Explaining the Gospel

There was once a set of young friends: two boys and two girls, of an age when gender pressures didn’t matter yet. One day, they were playing tag in a playground next to the primary school they attended, and having fun. Eventually, they stopped for a rest and to chat a bit, but one of the boys, suddenly serious, asked his friends, “Did you guys know you have to be saved?”

“Saved from what?”, one of the girls replied.

“Saved from hell!”, he answered, “You have to ask Jesus to save you, or you will go to hell when you die.”

“Oh,” she said, “I’m OK, I go to Mass every week.”

The other girl shook her head, and rolled her eyes. “I’m Jewish, we don’t have to worry about that.”

The boy, somewhat confused, tried to steer the conversation back towards what he thought was a very serious thing, but he failed. The girls were not impressed. They believed they had it covered. He dropped the subject.

Later, he had a private chat with the other boy, who asked him what he needed to do. Warming up a bit, the first boy earnestly explained, “You have to ask Jesus into your heart, and you have to really mean it!”

“OK,” said his friend. “I’ll do it tonight.”

The next morning, the second boy called the first, and simply said, “I did what you said, but it didn’t work.”

Nonplussed, the first boy replied, “But did you really mean it?”

“Sure I did, it just didn’t work.”

And that was that. The first boy never raised the issue again. The friendship with the girls didn’t last as long as middle school, but the boys hung out together until they were sophomores in high school. They didn’t talk about religion much, and when they did it was neither deep nor involved. His attempts at sharing his faith failed.

That first boy was me. Those were my first real attempts to share my faith, and they were dismal. I’ve come to recognize that the Lord can work with a lot less, but I don’t think I even managed to plant a seed. If the Lord worked in any of my friends lives later, He surely had to bring in someone else to finish the job. And sadly, that is also the case with a lot of believers. Many do not have a clear grasp of what the Lord has done in their own lives, much less how to share it with others. And it could not escape me, that to be able to share one’s faith, a believer has to both understand the process he or she went through, and also be able to reasonably tell others about it.

__GIVEN ENTRIES__:
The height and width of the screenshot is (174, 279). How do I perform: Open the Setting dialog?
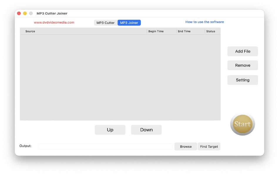pyautogui.click(x=243, y=80)
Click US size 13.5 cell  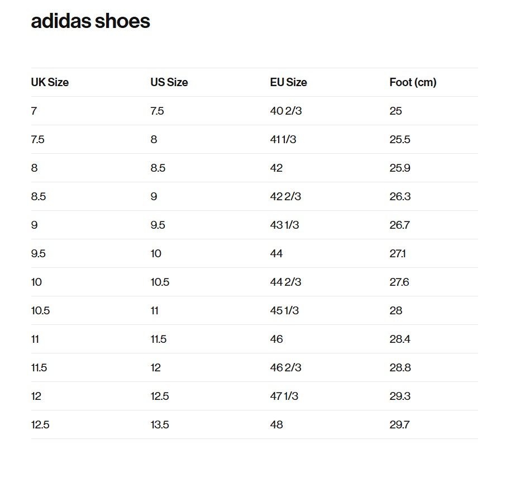point(160,424)
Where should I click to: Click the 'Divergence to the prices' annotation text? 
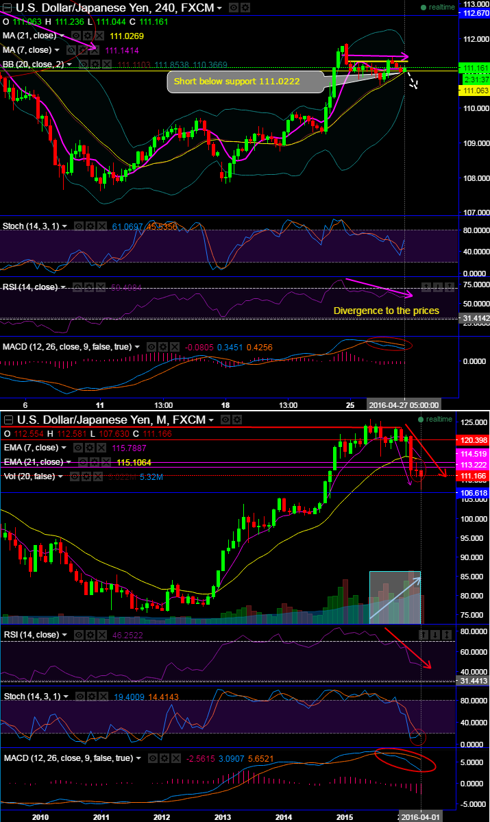pos(386,311)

__WRITTEN TASK__:
Can you output the piece on explaining the Gospel word for word, starting at "Later, he had" and ending at "his faith failed."?

__EXERCISE ANSWER__:
Later, he had a private chat with the other boy, who asked him what he needed to do. Warming up a bit, the first boy earnestly explained, “You have to ask Jesus into your heart, and you have to really mean it!”

“OK,” said his friend. “I’ll do it tonight.”

The next morning, the second boy called the first, and simply said, “I did what you said, but it didn’t work.”

Nonplussed, the first boy replied, “But did you really mean it?”

“Sure I did, it just didn’t work.”

And that was that. The first boy never raised the issue again. The friendship with the girls didn’t last as long as middle school, but the boys hung out together until they were sophomores in high school. They didn’t talk about religion much, and when they did it was neither deep nor involved. His attempts at sharing his faith failed.